Activity: Scan the records that follow, and whenever a line has the word "button", copy it.

Data for review:

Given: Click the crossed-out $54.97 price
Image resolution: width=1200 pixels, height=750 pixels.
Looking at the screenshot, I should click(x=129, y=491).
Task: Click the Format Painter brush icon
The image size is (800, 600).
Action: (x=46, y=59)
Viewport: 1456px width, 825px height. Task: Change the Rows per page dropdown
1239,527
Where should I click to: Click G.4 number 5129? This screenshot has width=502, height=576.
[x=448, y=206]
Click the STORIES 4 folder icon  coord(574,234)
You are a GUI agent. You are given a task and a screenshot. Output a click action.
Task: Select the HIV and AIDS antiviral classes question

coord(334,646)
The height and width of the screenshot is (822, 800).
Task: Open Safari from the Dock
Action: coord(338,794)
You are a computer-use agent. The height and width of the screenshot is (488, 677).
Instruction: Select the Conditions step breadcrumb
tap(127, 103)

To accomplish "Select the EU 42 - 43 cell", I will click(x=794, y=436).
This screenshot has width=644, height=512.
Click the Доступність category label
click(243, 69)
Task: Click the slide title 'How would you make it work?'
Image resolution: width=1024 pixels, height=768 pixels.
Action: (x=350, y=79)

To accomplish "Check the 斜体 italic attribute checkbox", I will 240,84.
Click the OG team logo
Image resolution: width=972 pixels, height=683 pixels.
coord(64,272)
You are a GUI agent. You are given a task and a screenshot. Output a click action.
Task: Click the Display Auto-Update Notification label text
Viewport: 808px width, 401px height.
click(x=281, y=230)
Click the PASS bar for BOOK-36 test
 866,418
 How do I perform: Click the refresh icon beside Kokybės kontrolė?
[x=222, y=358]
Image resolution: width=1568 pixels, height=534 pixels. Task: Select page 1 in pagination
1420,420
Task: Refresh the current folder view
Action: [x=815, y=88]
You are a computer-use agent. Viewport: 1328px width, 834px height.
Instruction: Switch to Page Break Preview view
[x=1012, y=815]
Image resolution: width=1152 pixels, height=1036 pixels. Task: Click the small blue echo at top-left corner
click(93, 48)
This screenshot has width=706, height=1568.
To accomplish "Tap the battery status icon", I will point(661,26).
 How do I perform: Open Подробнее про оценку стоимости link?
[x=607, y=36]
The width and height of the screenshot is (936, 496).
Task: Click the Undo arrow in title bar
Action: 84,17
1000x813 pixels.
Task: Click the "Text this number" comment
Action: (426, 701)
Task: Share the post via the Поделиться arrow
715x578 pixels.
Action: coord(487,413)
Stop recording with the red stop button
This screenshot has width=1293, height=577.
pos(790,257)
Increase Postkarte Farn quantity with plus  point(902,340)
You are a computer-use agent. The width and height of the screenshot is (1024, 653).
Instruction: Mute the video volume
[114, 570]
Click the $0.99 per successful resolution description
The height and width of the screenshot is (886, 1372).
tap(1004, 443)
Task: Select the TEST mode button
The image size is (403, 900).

Exercise solution:
Stop recording with the red stop button
Task: Select the TEST mode button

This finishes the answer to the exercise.